▸ **Document excerpt**
━━━━━━━━━━━━━━━━

Studio album by Lena Katina
- Released: 26 July 2019
- Recorded: 2018–2019 Moscow, Russia
- Genre: Pop
- Length: 27:04
- Label: Katina Music Inc., Believe Digital
- Producer: Lena Katina (exec.)

Lena Katina chronology
| This Is Who I Am (2014) | Моно (2019) | Акустика (2020) |

Singles from Mono
- "После нас" Released: 4 March 2018; "Косы" Released: 30 July 2018; "Макдоналдс" Released: 12 September 2018; "Куришь" Released: 14 December 2018; "Стартрек" Released: 12 April 2019; "Моно" Released: 8 June 2019;

= Mono (Lena Katina album) =

Mono (Cyrillic: Моно; translation: "Mono") is the second studio album and the first Russian language album by singer-songwriter Lena Katina. It was released on 26 July 2019 by her own label, Katina Music Inc., and distributed by independent music distributor Believe Music. To promote the album launch, Katina embarked her first street concert that was held on Arbat, Moscow on the same day. Katina has collaborated with several talented musicians and authors from her homeland Russia and other Slavic countries such as Ukraine and the Commonwealth of Independent States.

━━━━━━━━━━━━━━━━

▸ **Supplied material**

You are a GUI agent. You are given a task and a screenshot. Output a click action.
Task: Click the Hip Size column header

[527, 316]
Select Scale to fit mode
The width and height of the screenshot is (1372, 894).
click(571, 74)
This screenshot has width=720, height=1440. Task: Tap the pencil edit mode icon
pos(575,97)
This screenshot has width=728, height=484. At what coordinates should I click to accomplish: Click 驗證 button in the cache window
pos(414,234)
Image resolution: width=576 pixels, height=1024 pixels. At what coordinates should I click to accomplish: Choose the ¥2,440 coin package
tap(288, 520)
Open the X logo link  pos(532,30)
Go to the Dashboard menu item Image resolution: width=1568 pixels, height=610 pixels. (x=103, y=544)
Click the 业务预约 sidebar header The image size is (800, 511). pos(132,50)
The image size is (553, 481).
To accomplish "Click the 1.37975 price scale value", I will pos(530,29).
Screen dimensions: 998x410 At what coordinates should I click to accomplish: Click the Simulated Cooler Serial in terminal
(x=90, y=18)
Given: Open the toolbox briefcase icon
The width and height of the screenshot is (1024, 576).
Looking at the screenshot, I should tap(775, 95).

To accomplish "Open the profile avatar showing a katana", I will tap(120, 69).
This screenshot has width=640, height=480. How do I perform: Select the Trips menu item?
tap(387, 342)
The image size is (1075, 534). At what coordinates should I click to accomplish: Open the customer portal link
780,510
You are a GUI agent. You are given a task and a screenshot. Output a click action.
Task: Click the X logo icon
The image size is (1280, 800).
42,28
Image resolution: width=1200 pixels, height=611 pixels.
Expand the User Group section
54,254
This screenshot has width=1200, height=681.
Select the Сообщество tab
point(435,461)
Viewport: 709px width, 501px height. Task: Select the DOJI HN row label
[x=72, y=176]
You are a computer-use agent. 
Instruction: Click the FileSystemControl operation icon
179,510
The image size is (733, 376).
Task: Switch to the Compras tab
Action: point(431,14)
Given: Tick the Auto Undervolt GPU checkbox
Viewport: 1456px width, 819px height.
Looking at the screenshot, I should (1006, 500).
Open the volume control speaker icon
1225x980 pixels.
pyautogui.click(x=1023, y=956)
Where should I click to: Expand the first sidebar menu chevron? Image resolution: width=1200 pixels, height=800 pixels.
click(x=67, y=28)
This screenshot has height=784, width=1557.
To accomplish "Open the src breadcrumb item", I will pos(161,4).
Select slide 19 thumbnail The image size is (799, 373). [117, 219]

━━━━━━━━━━━━━━━━

▸ **To be done**
- a) According to the album article, where was Lena Katina's first street concert held?
- b) State whether each statement agrees with the album article, answering yes or no and quoting the words that decide it: (i) Mono is Lena Katina's first studio album. (ii) Believe Music distributed the album. (iii) The album was recorded in Moscow.
- c) Summarize the album article in two sentences.

▸ **Solutions per task**
- a) On Arbat, Moscow.

- b)
(i) No: "is the second studio album and the first Russian language album by singer-songwriter Lena Katina."
(ii) Yes: "distributed by independent music distributor Believe Music."
(iii) Yes: "Recorded: 2018–2019 Moscow, Russia."

- c) Mono is Lena Katina's second studio album and her first in Russian, released on 26 July 2019 by her own label, Katina Music Inc., and distributed by Believe Music. She promoted it that day with her first street concert on Arbat in Moscow, and she worked on it with musicians and authors from Russia and other Slavic countries.